Les maires ruraux se sont très vite saisis de l'octroi d'un statut spécifique aux grandes conurbations urbaines en 2014. D'abord pour dénoncer l’injustice de l’Etat central, de « Paris », qui avantagerait les grandes villes les plus « compétitives » au détriment du reste du pays grâce à un surplus de dotation. Pour pointer, aussi, le ruissellement tout relatif de cette politique inspirée par quelques gourous du libéralisme pur et dur : loin de jouer le rôle de « locomotives » leur étant dévolu sur le plan économique, ces « aspirateurs de richesses et d’emplois » auraient surtout accéléré, à entendre l’AMRF, le creusement des « inégalités territoriales »…

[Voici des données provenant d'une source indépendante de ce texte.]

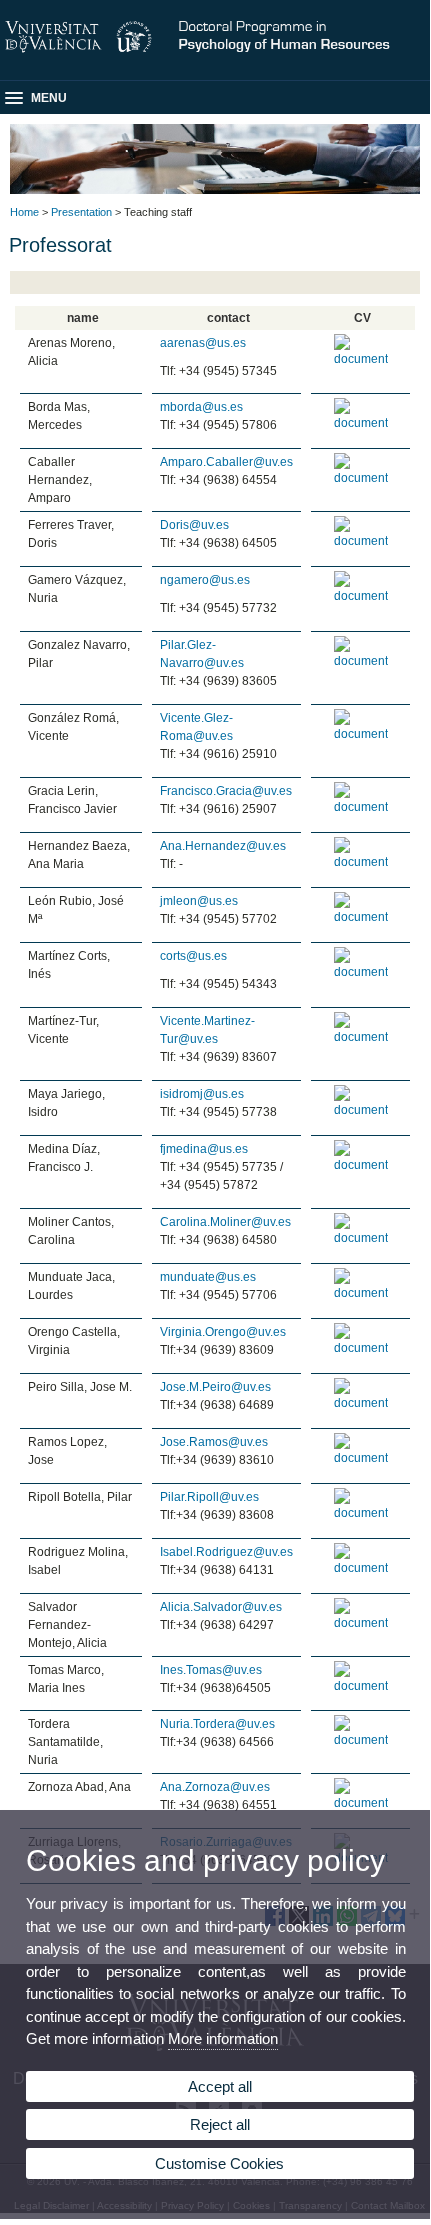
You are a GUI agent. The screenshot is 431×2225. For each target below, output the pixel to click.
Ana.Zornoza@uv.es (215, 1787)
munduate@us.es (208, 1277)
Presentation (81, 212)
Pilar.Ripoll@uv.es (209, 1497)
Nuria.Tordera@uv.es (217, 1724)
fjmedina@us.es (204, 1149)
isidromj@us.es (202, 1094)
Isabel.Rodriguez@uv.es (226, 1552)
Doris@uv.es (194, 525)
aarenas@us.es (203, 343)
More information (223, 2038)
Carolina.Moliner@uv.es (225, 1222)
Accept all (220, 2086)
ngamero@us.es (205, 580)
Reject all (220, 2124)
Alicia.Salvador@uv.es (221, 1607)
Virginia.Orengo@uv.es (223, 1332)
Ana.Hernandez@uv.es (223, 846)
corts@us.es (193, 956)
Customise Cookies (219, 2163)
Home (24, 212)
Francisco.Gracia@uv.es (226, 791)
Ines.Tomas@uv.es (211, 1670)
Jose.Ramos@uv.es (214, 1442)
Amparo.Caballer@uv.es (226, 462)
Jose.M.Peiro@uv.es (215, 1387)
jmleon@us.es (199, 901)
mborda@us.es (201, 407)
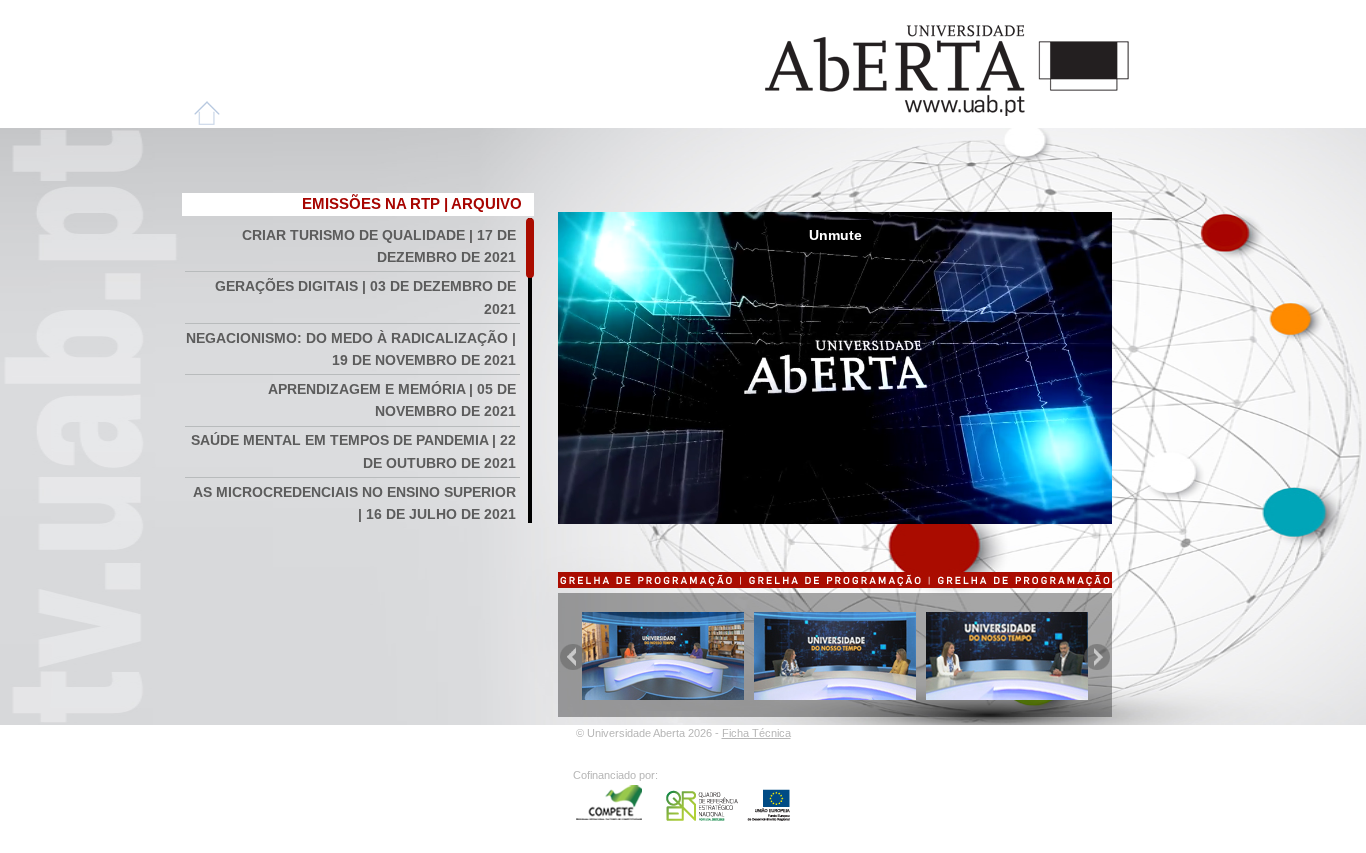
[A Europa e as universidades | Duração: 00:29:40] (663, 695)
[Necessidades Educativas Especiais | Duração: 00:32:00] (835, 695)
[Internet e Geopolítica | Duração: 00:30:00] (1007, 695)
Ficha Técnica (756, 733)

Un discours opportunément relayé à partir de 2017 par quelques maires LR et PS de villes petites ou moyennes. Evitant de s'épancher publiquement sur l'absence de projets de territoires partagés localement, les rivalités intercommunales et les concurrences que leur livrent leurs périphéries, ils tombent à bras raccourcis sur les maires des grandes villes responsables de toutes leurs difficultés ainsi qu'Emmanuel Macron, grimé en « président des métropoles ».
Procès en place publique
Ces éléments de langage ont ensuite été repris et amplifiés par certains porte-paroles du mouvement des Gilets Jaunes, eux aussi remontés contre le gouvernement d'Edouard Philippe et la classe politique urbaine – égoïste, par définition. Une partie des catégories modestes et du bas des classes moyennes ne s’est ainsi pas fait prier pour instruire le procès des grandes villes au cours des différents « Actes » s’y déroulant quasi-systématiquement. Dépeintes en « gagnantes de la mondialisation heureuse », les métropoles sont devenues il est vrai de moins en moins accessibles à toute une partie des citoyens ordinaires n'ayant plus les moyens de se loger dans le parc privé des grandes villes. Ceux-ci se retrouveraient alors, toujours selon cette réthorique, automatiquement relégués dans une « France périphérique » constituée uniquement de campagnes désindustrialisées et villes petites ou moyennes en souffrance…
En résumé, la nouvelle dénomination juridique de « métropoles », qui était jusqu'au milieu des années 2010 l’apanage d’académiciens et de technocrates, n'a donc pas mis longtemps à entrer dans les esprits. Elus locaux et Gilets Jaunes ne sont pas les seuls à avoir soufflé sur les braises de Paris et des capitales régionales, ces dernières années. Plusieurs universitaires, essayistes, éditorialistes ou bien encore des militants associatifs de différents bords ont également mis en doute de façon plus ou moins véhémente les bénéfices supposés des processus de métropolisation, parfois avant même l'enclenchement de la crise sanitaire.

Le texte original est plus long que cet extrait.